Закончив показывать часы, соискательница вынула из деревянного ящика другие свои труды, позволявшие судить об уровне её мастерства. Меч трёхлетней выдержки сверкнул на солнце зеркальным клинком, а рукоятка его заискрилась отделкой из самоцветов; далее последовал затейливо украшенный кинжал, за ним – простой, но прочный и добротный охотничий нож, а также набор вышивальных иголок. Завершили показ знаменитые белогорские украшения – ожерелье и серёжки с синими яхонтами, выполненные в единообразном рисунке и с одинаковой обработкой камней – стало быть, носить их надлежало одновременно.

– Ну что ж, – молвила самая старшая из наставниц. – Мы увидели вполне достаточно, чтобы оценить твоё мастерство. Ты прекрасно владеешь оружейным делом, не менее искусно делаешь предметы обихода и украшения, но более всего нам пришлись по нраву часы. Это поистине великолепная работа, превосходящая все предметы этого рода по своей сложности и красоте. Она свидетельствует о том, что ты можешь считаться выдающейся мастерицей часовых дел, причём уже в столь молодом возрасте, что делает тебе немалую честь. От лица всех наставниц, которые обучали тебя все эти годы, я с радостью признаю тебя достойной звания мастерицы.

Соискательница выслушала сдержанно, не показывая чрезмерно своих чувств. Рот её остался сложенным спокойно и строго, на лице ничто не дрогнуло, но незабудковый огонь просиял в её глазах, озарив их радостью. Она с почтением поклонилась наставницам и произнесла слова благодарности.

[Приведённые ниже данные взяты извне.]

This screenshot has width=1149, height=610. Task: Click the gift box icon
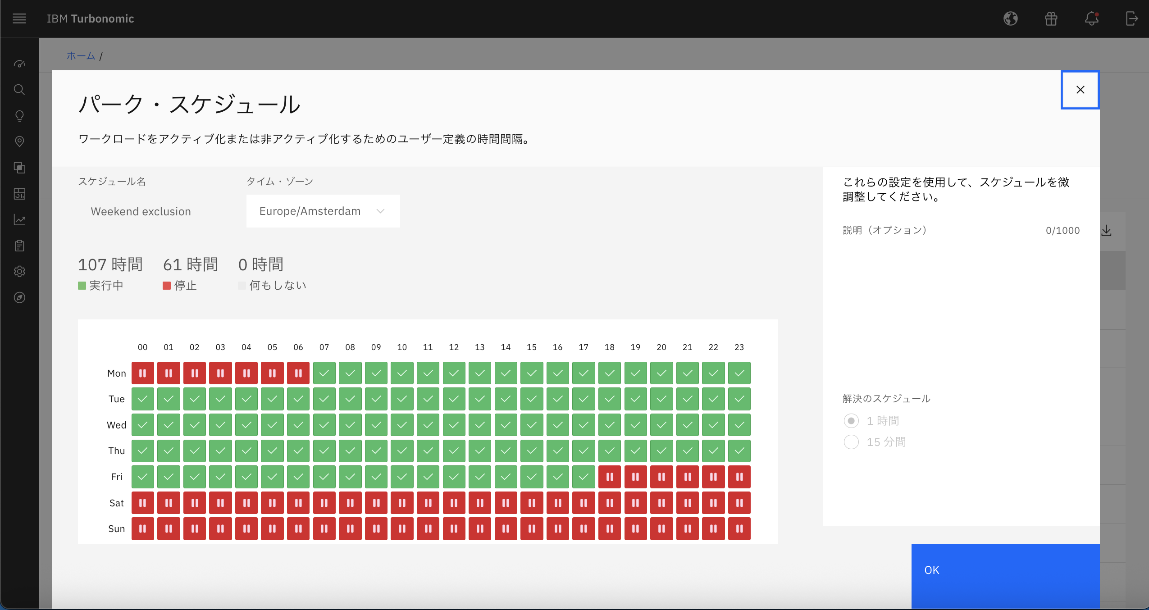click(1051, 18)
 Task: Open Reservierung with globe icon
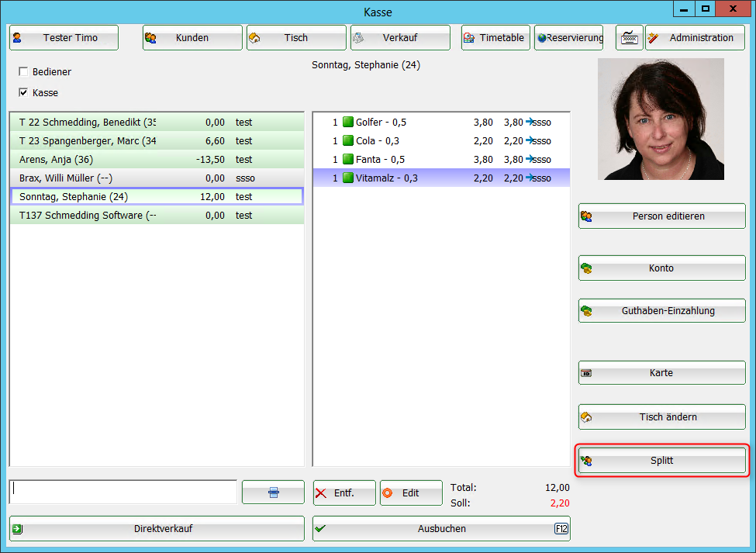coord(568,37)
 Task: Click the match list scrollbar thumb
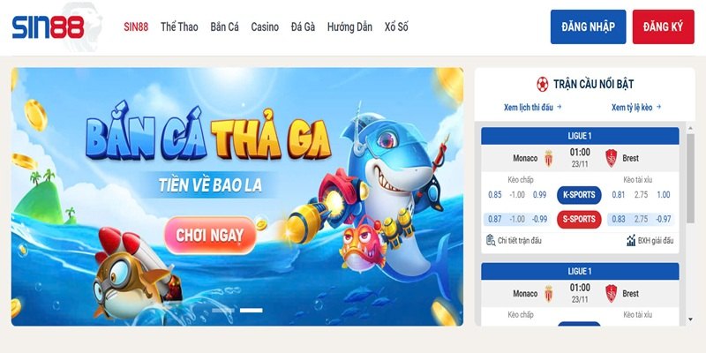tap(690, 178)
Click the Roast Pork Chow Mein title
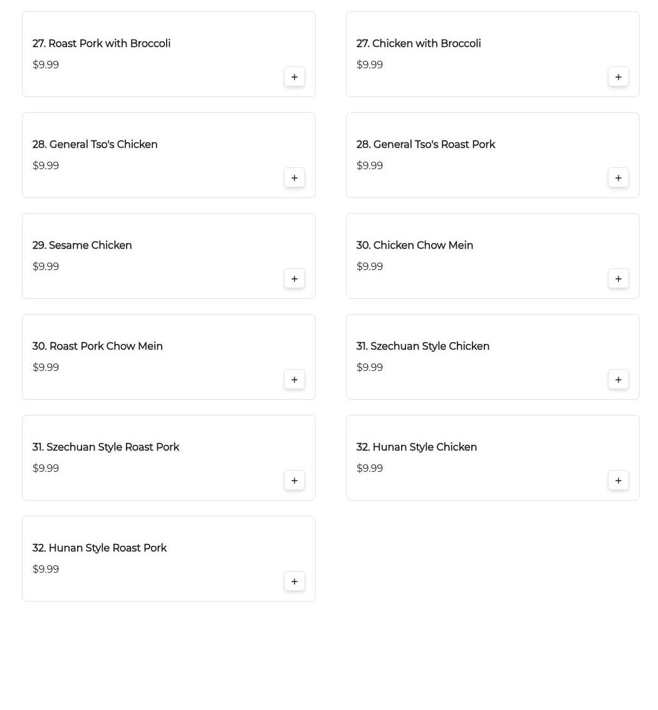658x710 pixels. click(x=98, y=347)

Княгиня стояла среди зрительниц, облачённая в рабочую одёжу и без своего сверкающего венца, с виду – обычная труженица кузни. Удивительные часы, конечно, отвлекли на себя всеобщее внимание, а потому она до поры оставалась в тени, никем не замеченная. На мгновение настала тишина, и Огнеслава, улучив этот миг, выступила вперёд.

– Поздравляю тебя, доченька, – сказала она, с сердечным теплом сжав руку Рады, а другой ладонью потрепав её по плечу. – Всё увиденное наполнило моё сердце радостью и гордостью.

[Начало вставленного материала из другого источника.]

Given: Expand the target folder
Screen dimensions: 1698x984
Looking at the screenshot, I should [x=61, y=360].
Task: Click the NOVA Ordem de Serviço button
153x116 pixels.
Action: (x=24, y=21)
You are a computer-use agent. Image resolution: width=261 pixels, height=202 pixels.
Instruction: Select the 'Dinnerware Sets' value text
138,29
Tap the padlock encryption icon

Двор кузни наполнился гулом: «Государыня... Государыня здесь!» Появление родительницы пробило крепкую броню спокойствия и выдержки, с которой новоиспечённая мастерица проходила защиту своего звания. Её брови дрогнули, вмиг потеряв свой сурово-сосредоточенный вид, строгие губы раздвинулись в белозубой улыбке, и разом преобразившееся, похорошевшее лицо молодой кошки засияло внутренним душевным светом. Суровость делала её старше, а улыбка разбила эту маску и открыла её истинный возраст – самое начало расцвета.

Рада не сразу нашла ответные слова. Смущённая, расчувствовавшаяся и счастливая, она провела по лицу ладонью, но эту торжествующую, искреннюю улыбку невозможно было ничем стереть. Огнеслава со смехом обняла дочь.

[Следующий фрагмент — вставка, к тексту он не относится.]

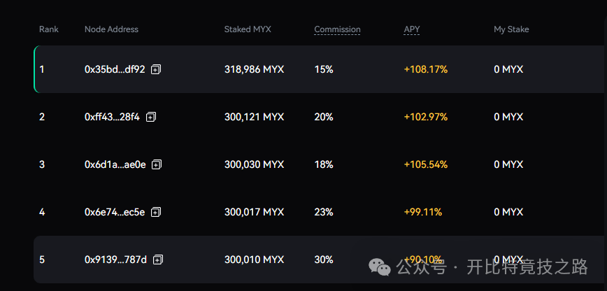607x291 pixels.
Task: Copy node address 0xff43...28f4
Action: [151, 117]
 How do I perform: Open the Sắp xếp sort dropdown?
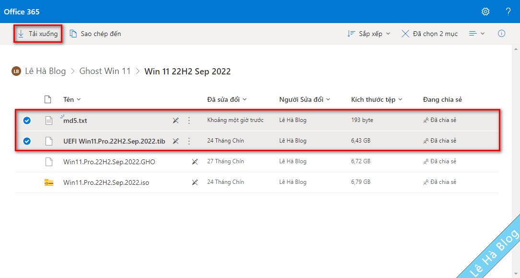[368, 33]
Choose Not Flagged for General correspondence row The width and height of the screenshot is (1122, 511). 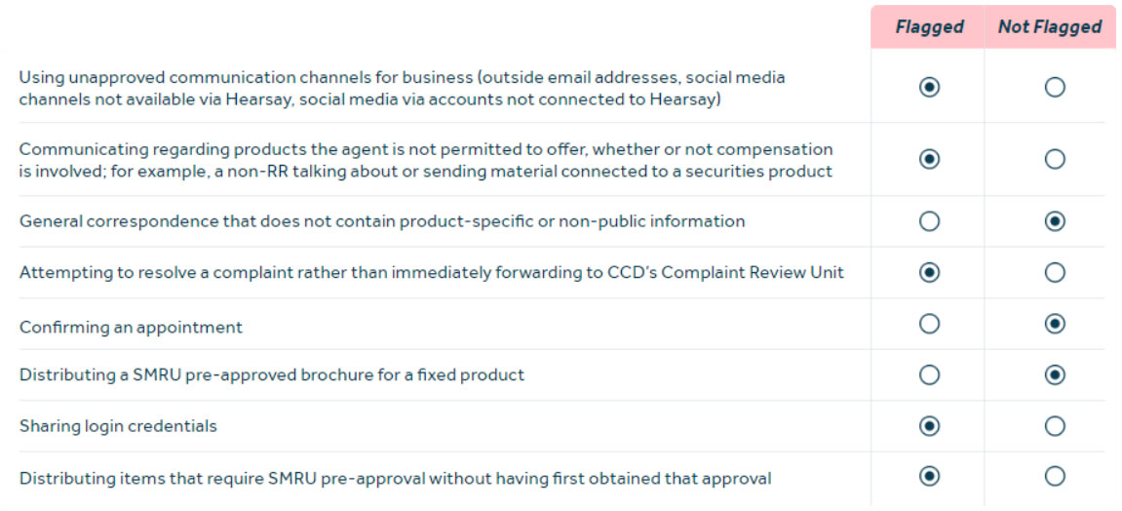(x=1054, y=222)
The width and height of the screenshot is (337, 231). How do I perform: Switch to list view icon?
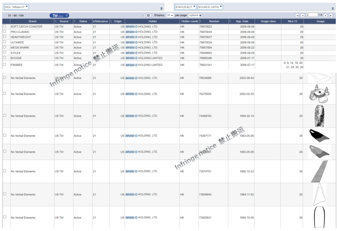(x=143, y=15)
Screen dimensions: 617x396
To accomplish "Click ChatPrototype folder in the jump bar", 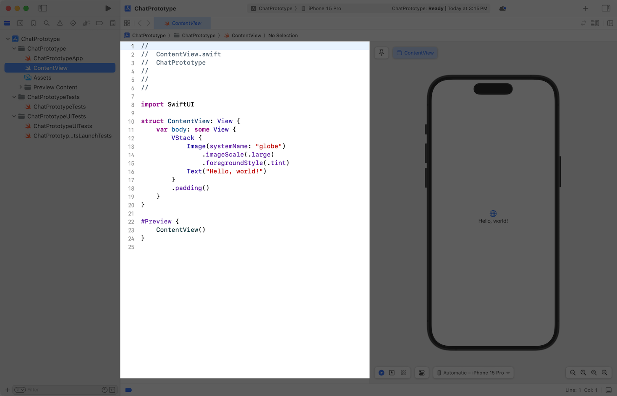I will (198, 36).
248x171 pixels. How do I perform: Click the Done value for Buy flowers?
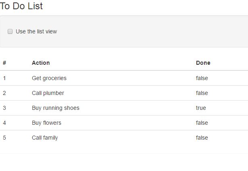coord(202,123)
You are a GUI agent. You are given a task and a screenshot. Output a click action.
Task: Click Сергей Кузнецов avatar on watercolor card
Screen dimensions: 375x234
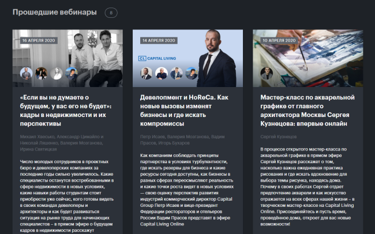click(267, 73)
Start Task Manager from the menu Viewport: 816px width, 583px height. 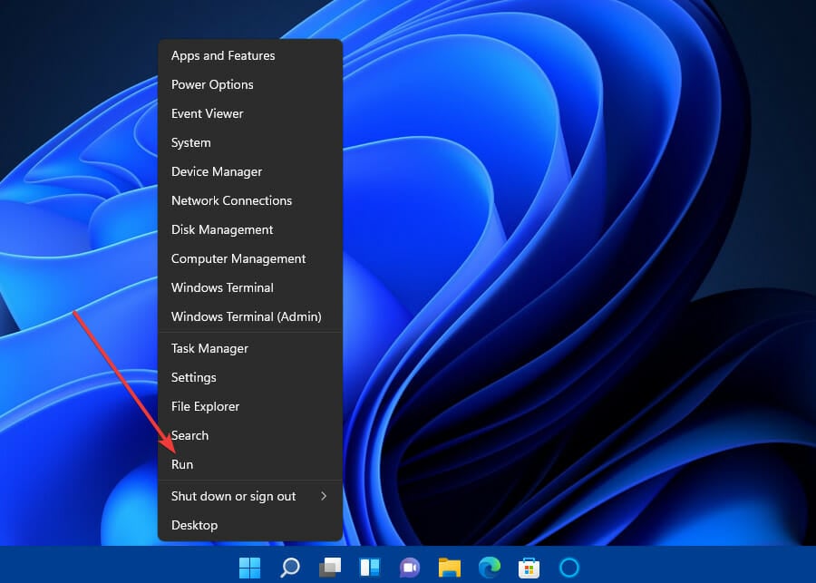209,348
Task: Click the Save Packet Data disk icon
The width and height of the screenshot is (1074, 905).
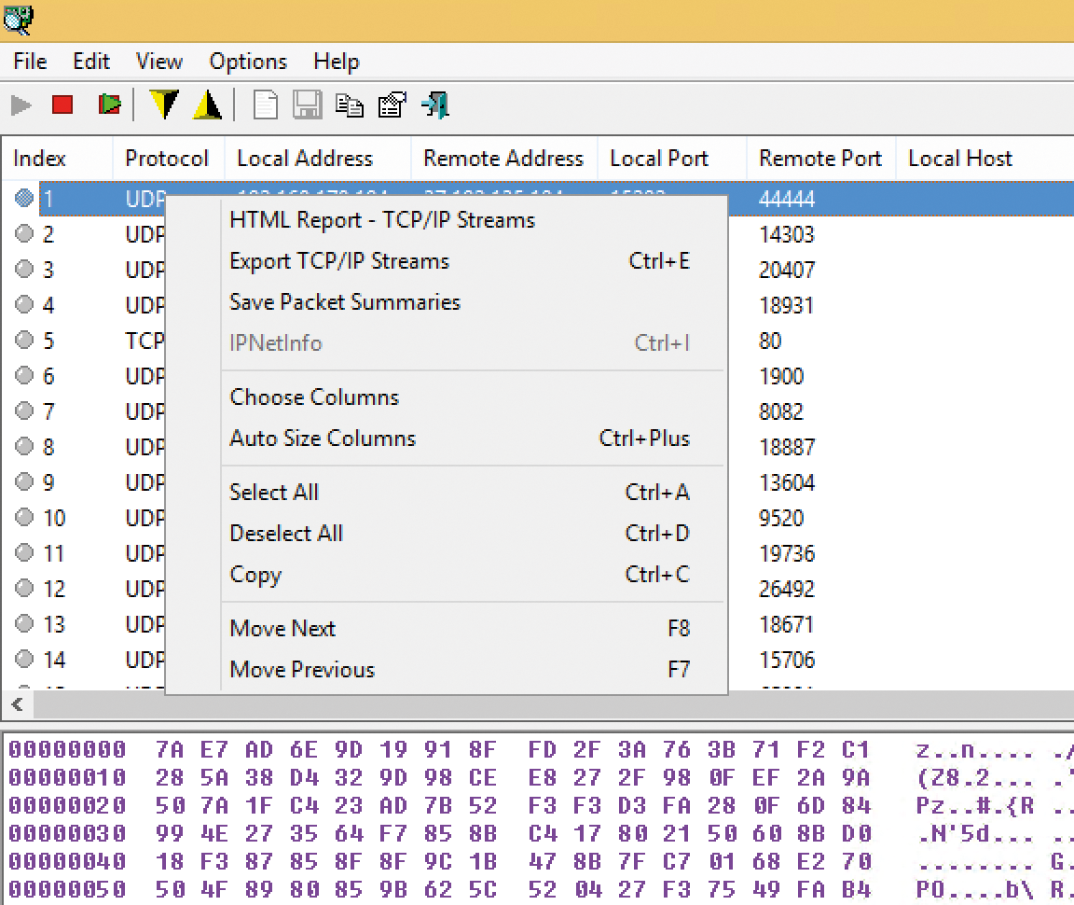Action: point(308,104)
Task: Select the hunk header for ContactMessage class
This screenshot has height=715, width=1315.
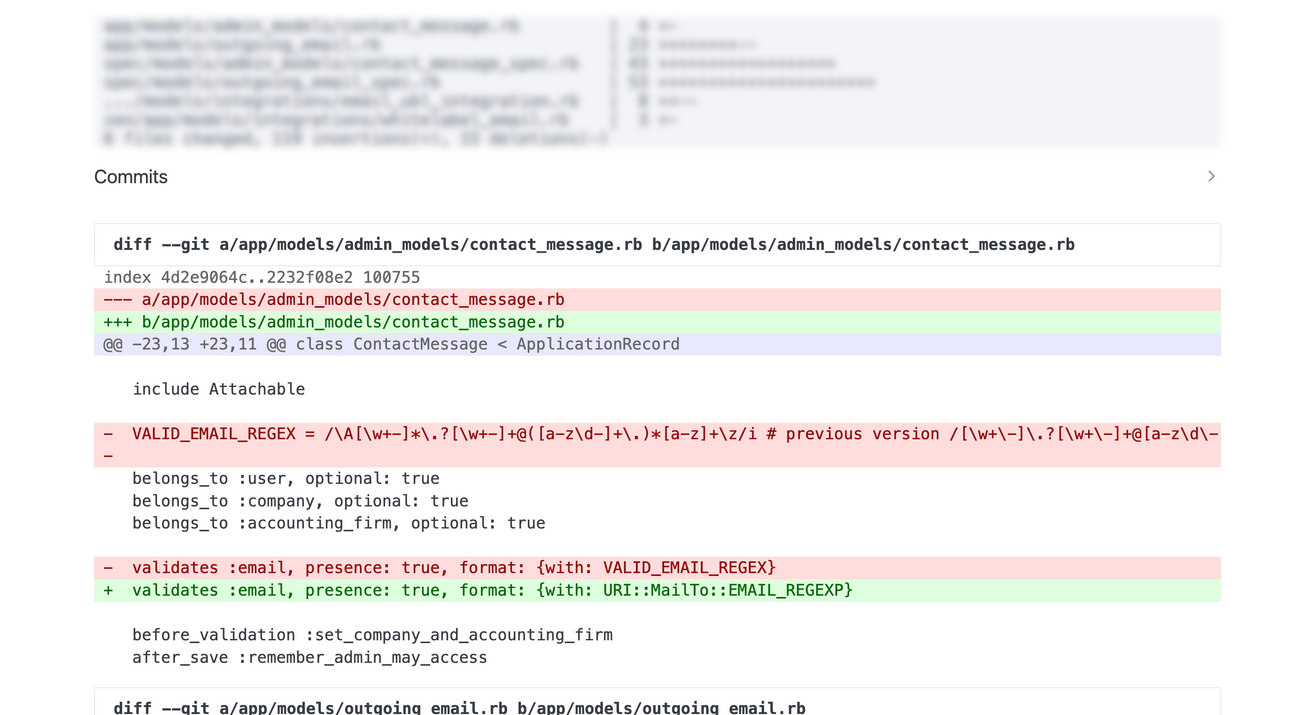Action: 391,343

– Умница, – негромко и тепло молвила она. – Какая же ты у меня умница и искусница выросла... Преклоняюсь перед твоим мастерством. Это ж надо такое выдумать!.. Нет, я, конечно, тоже кое-что понимаю в часах, но это... – Княгиня окинула восхищённым взглядом творение дочери. – Это настоящее чудо. Слушай, а не могла бы ты сделать точное такие же часы, но побольше?.. Они достойны украшать столицу.